Stefano Rossini

Personal information
- Date of birth: 3 January 1991 (age 34)
- Place of birth: Formia, Italy
- Position(s): Midfielder

Youth career
- Cisco Roma

Senior career*
- Years: Team / Apps / (Gls)
- 2008–2009: Cisco Roma / 1 / (0)
- 2009–2010: Sanluri / 32 / (1)
- 2010–2013: Fondi / 45 / (1)
- 2011: → Aprilia (loan) / 14 / (0)
- 2013–2015: Parma / 0 / (0)
- 2013–2015: → Lamezia (loan)
- 2015–2019: Nuova Itri / 0 / (0)

= Stefano Rossini (footballer, born 1991) =

Italian footballer

Stefano Rossini (born 3 January 1991) is an Italian footballer.

==Biography==
Born in Formia, Lazio region, Rossini started his career at the regional and national capital – Rome, for Cisco Roma. He spent 1 season in Serie D before joining Serie C2 team Fondi.

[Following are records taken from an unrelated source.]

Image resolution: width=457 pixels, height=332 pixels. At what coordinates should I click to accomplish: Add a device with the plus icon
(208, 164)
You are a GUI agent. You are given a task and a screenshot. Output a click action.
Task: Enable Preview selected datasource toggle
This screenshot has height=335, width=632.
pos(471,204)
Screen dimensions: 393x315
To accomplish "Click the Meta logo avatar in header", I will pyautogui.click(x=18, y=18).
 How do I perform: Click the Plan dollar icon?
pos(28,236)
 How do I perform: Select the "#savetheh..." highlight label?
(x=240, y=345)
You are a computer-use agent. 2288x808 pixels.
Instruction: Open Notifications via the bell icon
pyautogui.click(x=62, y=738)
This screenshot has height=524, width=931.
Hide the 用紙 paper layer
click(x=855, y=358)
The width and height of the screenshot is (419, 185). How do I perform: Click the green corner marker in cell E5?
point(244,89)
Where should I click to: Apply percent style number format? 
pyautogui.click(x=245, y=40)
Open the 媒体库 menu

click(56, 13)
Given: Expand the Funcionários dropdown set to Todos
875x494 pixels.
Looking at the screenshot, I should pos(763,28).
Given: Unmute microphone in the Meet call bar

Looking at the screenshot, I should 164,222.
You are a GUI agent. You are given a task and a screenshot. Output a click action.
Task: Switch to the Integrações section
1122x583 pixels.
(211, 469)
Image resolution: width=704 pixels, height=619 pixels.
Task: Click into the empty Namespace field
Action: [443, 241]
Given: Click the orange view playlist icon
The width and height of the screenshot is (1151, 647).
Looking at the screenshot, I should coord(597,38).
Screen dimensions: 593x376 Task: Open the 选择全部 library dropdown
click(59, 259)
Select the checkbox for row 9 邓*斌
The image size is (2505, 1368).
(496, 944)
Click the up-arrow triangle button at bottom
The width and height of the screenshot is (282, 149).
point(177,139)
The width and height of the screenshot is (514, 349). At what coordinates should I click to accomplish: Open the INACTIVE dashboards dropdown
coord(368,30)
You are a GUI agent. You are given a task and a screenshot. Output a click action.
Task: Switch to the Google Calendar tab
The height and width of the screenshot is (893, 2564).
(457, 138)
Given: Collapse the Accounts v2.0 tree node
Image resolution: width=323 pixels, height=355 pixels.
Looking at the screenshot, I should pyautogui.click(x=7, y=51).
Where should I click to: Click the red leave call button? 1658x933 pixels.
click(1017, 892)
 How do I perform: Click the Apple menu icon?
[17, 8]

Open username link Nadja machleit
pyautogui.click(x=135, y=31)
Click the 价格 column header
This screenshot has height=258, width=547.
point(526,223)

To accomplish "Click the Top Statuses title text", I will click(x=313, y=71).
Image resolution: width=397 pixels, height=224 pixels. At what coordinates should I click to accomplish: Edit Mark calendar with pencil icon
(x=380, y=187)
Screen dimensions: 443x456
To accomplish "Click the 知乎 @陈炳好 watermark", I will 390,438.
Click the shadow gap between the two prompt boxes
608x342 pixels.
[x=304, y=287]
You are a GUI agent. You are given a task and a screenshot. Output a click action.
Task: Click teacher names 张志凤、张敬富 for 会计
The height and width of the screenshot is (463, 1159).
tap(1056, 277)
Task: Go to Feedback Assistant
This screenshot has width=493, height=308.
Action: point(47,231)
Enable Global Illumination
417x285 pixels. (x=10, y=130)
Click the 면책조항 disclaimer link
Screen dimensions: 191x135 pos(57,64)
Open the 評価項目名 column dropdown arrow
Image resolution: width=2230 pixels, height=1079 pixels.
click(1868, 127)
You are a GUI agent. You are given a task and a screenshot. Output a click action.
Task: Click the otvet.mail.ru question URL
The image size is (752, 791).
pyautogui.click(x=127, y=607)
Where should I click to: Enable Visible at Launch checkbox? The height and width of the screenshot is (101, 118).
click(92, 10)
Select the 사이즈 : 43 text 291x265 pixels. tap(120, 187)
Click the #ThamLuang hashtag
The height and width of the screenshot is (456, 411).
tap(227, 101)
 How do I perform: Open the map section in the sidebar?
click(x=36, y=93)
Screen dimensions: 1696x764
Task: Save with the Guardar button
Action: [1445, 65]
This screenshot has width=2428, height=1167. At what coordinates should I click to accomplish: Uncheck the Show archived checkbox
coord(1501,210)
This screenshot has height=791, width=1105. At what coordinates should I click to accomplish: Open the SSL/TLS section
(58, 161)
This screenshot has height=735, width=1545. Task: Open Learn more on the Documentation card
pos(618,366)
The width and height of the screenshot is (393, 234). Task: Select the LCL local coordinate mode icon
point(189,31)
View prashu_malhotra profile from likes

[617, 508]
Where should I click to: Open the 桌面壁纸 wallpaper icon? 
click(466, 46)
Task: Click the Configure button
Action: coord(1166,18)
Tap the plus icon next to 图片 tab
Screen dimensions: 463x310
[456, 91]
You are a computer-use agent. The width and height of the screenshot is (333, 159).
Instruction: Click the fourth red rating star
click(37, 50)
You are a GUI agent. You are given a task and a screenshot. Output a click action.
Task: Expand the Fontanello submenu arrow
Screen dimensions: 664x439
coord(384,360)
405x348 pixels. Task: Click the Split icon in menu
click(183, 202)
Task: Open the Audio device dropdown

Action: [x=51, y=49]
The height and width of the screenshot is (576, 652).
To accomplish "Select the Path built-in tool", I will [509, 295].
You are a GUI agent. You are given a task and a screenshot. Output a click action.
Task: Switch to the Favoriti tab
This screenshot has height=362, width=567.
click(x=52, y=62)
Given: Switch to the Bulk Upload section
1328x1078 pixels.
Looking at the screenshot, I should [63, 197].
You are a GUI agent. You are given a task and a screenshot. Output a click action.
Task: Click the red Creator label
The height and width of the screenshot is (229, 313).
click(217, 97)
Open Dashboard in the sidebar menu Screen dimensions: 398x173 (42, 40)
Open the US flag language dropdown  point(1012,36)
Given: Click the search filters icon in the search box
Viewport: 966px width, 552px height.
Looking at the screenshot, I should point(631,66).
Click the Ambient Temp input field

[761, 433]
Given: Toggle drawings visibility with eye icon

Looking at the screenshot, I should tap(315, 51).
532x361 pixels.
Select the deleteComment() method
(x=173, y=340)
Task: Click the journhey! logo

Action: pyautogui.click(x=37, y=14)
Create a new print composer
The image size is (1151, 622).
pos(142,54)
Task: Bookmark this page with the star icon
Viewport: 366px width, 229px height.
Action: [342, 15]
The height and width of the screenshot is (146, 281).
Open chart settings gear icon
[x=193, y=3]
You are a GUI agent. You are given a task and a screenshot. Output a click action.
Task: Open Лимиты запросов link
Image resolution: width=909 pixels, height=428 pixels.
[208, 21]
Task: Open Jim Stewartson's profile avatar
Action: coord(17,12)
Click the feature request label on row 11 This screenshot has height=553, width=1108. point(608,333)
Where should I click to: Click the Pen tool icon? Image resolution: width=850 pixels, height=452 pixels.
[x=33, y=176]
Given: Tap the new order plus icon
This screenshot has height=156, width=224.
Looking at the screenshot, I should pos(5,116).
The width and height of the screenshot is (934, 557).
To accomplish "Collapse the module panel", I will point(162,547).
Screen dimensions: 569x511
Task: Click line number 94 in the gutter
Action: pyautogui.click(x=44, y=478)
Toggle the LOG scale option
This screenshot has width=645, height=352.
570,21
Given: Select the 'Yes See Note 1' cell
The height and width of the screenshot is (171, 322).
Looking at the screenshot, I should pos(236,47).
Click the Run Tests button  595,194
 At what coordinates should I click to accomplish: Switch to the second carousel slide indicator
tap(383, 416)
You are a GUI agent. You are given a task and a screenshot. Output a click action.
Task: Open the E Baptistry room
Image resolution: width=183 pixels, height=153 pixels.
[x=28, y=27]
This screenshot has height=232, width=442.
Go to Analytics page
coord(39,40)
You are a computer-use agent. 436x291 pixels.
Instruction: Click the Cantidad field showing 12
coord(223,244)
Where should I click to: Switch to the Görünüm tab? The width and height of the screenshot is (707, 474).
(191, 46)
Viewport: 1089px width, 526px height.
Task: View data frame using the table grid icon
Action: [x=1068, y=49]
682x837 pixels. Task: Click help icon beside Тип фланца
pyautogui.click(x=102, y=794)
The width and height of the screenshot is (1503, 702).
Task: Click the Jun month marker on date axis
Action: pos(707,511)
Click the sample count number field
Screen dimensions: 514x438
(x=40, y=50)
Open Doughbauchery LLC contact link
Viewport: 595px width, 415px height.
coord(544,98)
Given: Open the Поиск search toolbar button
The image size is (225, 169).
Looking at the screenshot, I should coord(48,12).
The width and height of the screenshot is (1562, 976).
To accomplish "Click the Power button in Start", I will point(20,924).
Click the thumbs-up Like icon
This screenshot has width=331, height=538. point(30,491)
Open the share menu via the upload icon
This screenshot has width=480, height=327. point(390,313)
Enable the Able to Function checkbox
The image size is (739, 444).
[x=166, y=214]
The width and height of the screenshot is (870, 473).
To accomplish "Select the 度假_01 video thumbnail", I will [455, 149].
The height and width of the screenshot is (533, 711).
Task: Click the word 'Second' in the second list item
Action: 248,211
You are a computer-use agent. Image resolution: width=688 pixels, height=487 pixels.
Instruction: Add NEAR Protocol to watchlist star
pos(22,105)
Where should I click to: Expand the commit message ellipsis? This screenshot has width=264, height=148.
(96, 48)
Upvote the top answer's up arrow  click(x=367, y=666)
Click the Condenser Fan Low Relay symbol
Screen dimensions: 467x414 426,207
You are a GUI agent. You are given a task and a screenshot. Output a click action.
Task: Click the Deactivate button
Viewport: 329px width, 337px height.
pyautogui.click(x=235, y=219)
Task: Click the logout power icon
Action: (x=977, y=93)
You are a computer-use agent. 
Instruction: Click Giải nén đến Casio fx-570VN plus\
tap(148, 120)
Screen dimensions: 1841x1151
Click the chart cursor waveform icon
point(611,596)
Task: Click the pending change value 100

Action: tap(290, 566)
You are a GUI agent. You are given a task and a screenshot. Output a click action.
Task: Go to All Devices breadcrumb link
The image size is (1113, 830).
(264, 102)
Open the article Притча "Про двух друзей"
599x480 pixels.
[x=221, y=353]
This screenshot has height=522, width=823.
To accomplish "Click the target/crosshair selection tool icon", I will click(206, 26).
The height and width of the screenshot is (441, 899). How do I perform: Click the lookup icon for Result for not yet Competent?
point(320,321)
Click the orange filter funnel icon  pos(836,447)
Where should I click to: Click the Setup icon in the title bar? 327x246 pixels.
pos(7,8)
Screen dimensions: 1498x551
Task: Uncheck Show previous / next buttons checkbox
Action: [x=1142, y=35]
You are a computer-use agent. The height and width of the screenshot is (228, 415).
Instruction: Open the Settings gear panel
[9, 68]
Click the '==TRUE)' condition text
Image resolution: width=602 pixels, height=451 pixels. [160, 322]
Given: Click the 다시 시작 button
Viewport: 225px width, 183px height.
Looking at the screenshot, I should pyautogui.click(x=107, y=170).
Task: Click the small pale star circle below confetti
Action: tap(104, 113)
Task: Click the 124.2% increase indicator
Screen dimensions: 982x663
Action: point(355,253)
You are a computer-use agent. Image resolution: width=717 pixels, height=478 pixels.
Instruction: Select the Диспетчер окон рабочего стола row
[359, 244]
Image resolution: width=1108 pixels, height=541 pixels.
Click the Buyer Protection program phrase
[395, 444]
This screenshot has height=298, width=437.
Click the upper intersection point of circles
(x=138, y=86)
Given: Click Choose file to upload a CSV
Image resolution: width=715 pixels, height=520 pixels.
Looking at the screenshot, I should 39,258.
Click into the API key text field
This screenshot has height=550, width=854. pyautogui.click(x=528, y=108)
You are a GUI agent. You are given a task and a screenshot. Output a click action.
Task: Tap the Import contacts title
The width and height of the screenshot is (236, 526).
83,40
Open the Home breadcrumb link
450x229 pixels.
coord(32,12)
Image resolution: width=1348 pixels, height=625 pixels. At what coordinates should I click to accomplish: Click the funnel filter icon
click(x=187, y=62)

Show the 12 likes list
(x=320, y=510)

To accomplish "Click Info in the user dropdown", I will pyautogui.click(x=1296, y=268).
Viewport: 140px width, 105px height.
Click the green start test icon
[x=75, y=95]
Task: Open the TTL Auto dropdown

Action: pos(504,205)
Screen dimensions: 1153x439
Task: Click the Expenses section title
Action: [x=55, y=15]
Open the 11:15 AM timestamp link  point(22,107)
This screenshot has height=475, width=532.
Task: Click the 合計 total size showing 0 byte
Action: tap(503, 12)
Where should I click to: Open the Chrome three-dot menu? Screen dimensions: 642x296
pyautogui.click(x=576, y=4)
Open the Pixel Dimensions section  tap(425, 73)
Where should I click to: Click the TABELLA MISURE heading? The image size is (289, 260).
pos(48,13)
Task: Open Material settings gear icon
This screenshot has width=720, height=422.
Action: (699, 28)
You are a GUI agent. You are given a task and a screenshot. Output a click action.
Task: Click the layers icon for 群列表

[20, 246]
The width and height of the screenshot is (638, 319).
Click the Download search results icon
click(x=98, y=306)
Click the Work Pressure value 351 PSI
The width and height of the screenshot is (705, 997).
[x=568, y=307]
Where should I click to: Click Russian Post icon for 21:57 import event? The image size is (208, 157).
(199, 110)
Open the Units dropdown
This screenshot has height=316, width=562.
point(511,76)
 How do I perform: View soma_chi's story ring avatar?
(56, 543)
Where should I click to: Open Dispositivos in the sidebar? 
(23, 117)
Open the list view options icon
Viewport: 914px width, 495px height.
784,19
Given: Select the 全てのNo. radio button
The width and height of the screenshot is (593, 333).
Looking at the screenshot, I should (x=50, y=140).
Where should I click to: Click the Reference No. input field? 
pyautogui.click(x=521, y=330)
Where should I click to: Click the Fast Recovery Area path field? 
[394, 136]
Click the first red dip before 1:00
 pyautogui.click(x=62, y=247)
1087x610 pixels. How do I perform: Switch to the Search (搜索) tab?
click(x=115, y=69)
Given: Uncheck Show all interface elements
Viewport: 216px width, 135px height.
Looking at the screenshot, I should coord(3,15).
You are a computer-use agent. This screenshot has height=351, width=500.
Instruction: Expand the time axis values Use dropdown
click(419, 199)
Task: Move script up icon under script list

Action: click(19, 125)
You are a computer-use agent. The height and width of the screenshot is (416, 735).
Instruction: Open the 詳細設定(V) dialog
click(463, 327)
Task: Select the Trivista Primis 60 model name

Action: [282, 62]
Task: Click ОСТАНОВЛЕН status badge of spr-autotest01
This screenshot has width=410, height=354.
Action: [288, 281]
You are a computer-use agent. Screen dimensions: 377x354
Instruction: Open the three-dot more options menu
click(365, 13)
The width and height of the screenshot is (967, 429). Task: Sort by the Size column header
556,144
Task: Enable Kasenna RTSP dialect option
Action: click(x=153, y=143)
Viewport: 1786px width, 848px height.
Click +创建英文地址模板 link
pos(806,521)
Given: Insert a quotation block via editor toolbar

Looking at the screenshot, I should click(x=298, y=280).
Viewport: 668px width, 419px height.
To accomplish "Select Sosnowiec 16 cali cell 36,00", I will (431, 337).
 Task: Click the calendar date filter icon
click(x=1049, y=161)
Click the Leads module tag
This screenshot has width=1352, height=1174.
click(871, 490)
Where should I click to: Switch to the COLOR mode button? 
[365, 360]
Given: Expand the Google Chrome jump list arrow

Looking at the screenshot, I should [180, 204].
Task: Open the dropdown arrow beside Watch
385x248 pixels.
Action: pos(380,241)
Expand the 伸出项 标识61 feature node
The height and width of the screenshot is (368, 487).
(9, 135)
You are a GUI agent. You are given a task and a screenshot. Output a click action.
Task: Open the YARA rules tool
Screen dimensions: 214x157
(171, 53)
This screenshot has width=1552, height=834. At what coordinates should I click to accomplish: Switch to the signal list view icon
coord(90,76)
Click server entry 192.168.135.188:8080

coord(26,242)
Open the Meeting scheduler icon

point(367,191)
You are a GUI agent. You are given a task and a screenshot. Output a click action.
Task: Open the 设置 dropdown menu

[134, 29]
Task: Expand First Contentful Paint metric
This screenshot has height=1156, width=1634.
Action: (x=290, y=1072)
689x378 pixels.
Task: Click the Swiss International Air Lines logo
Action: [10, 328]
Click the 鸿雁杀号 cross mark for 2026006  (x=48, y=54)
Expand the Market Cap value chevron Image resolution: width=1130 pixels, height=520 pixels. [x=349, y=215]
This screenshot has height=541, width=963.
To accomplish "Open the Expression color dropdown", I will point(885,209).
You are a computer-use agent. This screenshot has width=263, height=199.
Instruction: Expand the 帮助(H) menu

On 4 July 2013 he was signed by Serie A club Parma on free transfer. On 9 July 2013 he was farmed to Vigor Lamezia. On 8 July 2014 the loan was renewed.

In August 2015, Rossini joined Italian club ASD Nuova Itri Calcio. He announced in June 2019, that he would leave the club after four years.